Lorsque j’étais enfant, nous partions en vacances dans la voiture de mes parents, ma sœur et moi sur la banquette arrière où nous pouvions jouer à loisir et nous mettre parfois à genoux pour observer les voitures qui nous suivaient, compter les couleurs, les marques. Nous étions fiers quand notre père appuyait « sur le champignon » pour doubler. C’était la liberté. Mais à cette époque, il y avait à peu près 15000 morts par an sur les routes, et de nombreux blessés graves.
Alors un jour, le gouvernement a inventé la ceinture de sécurité, à l’avant d’abord : c’était une abomination pour certains, une atteinte aux libertés individuelles, une contrainte insupportable qui empêchait de conduire confortablement ; certains disaient que jamais ils ne pourraient ; mais un jour il y a eu des contraventions pour les réticents, puis des points de permis perdus, et tout le monde s’y est mis, toutes les voitures étaient équipées malgré le surcoût. Il y a eu bientôt moins de 10000 morts. Alors le gouvernement a imposé la ceinture à l’arrière : même tollé général, même répression, même habitude qui s’est installée, et maintenant c’est une évidence qui ne fait même plus sujet. Et les morts on encore diminuées.

Consignes ▸
[1] Transcrivez fidèlement le passage du texte sur la ceinture de sécurité qui commence par les mots contenant "Alors un jour, le" et se termine par "on encore diminuées.".
[2] D'après le texte sur la ceinture de sécurité, combien de morts par an comptait-on à peu près sur les routes à l'époque des vacances d'enfance racontées au début ?
[3] Prolongez le texte sur la ceinture de sécurité en reprenant juste après sa dernière phrase.

Entrées extraites ▸

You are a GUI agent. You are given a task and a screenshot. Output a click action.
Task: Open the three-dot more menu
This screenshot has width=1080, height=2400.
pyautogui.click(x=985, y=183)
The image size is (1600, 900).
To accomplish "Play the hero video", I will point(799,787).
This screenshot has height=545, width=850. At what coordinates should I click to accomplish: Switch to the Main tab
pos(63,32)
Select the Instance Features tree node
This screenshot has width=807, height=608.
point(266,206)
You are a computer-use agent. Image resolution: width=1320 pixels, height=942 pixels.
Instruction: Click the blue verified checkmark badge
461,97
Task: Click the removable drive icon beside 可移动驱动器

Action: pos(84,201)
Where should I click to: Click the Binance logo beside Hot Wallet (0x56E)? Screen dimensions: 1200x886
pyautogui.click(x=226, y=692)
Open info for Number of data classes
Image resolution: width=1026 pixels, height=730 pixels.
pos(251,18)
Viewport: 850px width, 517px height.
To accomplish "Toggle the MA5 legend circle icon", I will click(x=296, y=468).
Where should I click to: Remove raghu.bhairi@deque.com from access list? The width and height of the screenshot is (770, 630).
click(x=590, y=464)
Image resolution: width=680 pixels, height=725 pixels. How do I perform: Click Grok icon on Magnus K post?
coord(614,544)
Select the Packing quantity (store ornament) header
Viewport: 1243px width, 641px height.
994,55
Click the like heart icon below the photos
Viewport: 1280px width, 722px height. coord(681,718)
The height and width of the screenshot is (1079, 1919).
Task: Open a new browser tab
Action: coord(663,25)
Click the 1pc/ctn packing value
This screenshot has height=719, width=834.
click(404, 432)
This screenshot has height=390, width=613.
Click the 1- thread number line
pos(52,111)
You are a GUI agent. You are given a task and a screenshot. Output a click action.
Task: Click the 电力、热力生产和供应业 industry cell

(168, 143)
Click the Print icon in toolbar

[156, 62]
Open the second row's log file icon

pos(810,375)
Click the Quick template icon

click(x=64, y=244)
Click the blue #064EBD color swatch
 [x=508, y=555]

Réponses attendues ▸
[1]
Alors un jour, le gouvernement a inventé la ceinture de sécurité, à l’avant d’abord : c’était une abomination pour certains, une atteinte aux libertés individuelles, une contrainte insupportable qui empêchait de conduire confortablement ; certains disaient que jamais ils ne pourraient ; mais un jour il y a eu des contraventions pour les réticents, puis des points de permis perdus, et tout le monde s’y est mis, toutes les voitures étaient équipées malgré le surcoût. Il y a eu bientôt moins de 10000 morts. Alors le gouvernement a imposé la ceinture à l’arrière : même tollé général, même répression, même habitude qui s’est installée, et maintenant c’est une évidence qui ne fait même plus sujet. Et les morts on encore diminuées.

[2] À peu près 15000 morts par an.

[3]
Alors j’ai l’impression que nous revivons la même chose avec les masques et les gestes barrière pour la COVID-19 : même sentiment d’atteinte aux libertés individuelles, même arbitraire, même « je ne pourrai jamais m’y résoudre ». Et puis il y a ce marchandage : les mettre dans les lieux clos, dans les rues passantes, dans les réunions où la distanciation sociale est incertaine, sur les plages ? Comme si pour la ceinture de sécurité on ne la mettait qu’en ville, ou dans les bouchons, et qu’on l’enlevait sur les routes désertes, à la carte finalement (on pourrait imaginer la même chose pour la vitesse d’ailleurs). Cette perte de sens commun, de responsabilité collective, cet individualisme exacerbé est stupéfiant. Certains semblent penser qu’ils ne doivent rien à personne, aucun effort, mais que par contre la société leur doit tout pour qu’ils puissent jouir de la vie : des droits mais pas de devoirs.
Alors on va y arriver, le masque pour tous tout le temps sinon c’est la contravention, l’état endossant une image du père souvent défaillante. Dommage d’en passer par là, dommage d’entendre des « scientifiques » plus à la télévision que dans leur service dire que c’est inhumain d’imposer le masque à ces jeunes qui ont besoin de s’amuser et qui dans quelques mois penseront peut être qu’on ne leur avait pas dit que ça risquait d’être si grave. Alors s’il vous plait, chers concitoyens, mettez votre ceinture de sécurité et votre masque, sauvez des vies, sentez-vous solidaires, ça a plus de sens que d’applaudir à 20h des soignants qui désespèrent de vous croiser dans la rue … sans masque. Merci.